Effective leaders often must manage limited resources. As noted previously in this article Mr. Neal makes efficient use of human resources. He collaborates with the ELL Facilitator and principals in other secondary schools. He views this collaboration as instrumental to his professional growth as a leader of a school with a high population of ELs.  By distributing leadership among his faculty, he has established structures for in-school professional development; teachers observe effective ESL practices in action.  This professional development is a resource for his teachers as well as other district secondary teachers and administrators. Mr. Neal empowers his content-area and ESL teachers to collaboratively develop instructional units for ELs that are then available to district teachers.  

References

City, E. A., Elmore, R. F. Fiarman, S. E., & Teitel, L. (2009).

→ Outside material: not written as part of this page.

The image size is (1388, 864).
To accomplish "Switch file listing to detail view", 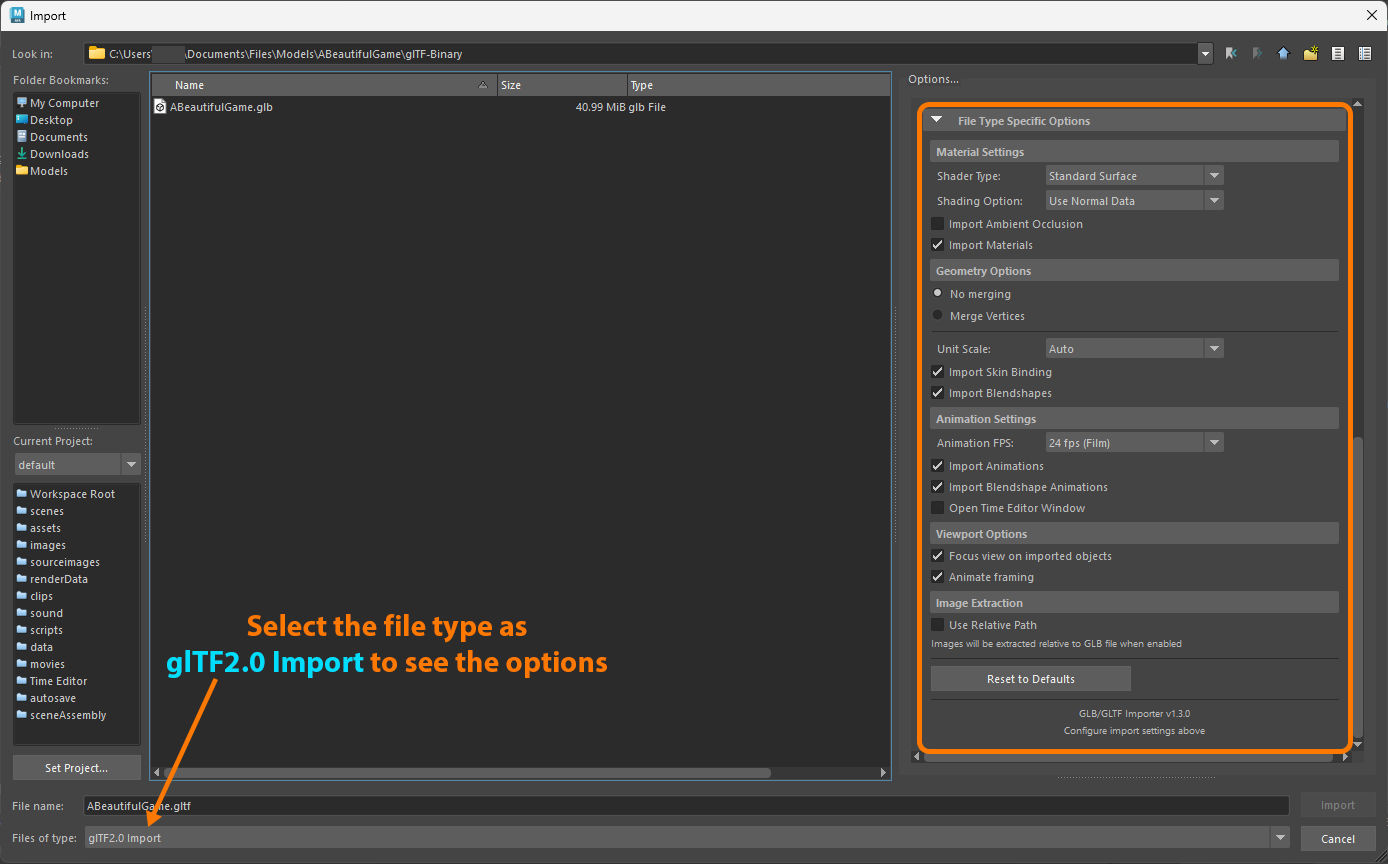I will click(1365, 53).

Instructional rounds in education. A network approach to improving teaching and learning. Cambridge, MA: Harvard Education Press.

Cummins, H. J. (2015). Best practices in action: Nine principals share their successful strategies for school leadership. Principal, January/February 2015, 26–29.

Louis, K. S., Leithwood, K., Wahlstrom, K., & Anderson, S. (2010). Investigating the links to improved student learning: Final report of research findings. Retrieved from Wallace Foundation website: http://www.wallacefoundation.org/knowledge-center/school-leadership/key-research/Documents/Investigating-the-Links-to-Improved-Student-Learning-Key-findings-from-wallace.pdf 

National Association of Secondary School Principals. (2011). Breaking ranks: The comprehensive framework for school improvement. Reston, VA: Author.


Michaela Colombo is an associate professor and faculty chair at the Graduate School of Education, University of Massachusetts Lowell. Michaela has prepared teachers and administrators to work with English learners for nearly 20 years.

Laurie Hartwick is the ELL facilitator for the Lawrence Public Schools in Massachusetts. Laurie has worked with ELLs and in teacher education for 24 years, is an adjunct instructor at the University of Massachusetts Lowell, and is currently pursuing a doctorate in educational leadership.

Kinnon Foley is the Pre-K–12 ELL director for the Lawrence Public Schools in Massachusetts and an adjunct instructor at the University of Massachusetts Lowell. Kinnon was a bilingual teacher and ESL coach in New York City and now works to foster collaboration and professional development for all teachers of ELLs in Lawrence.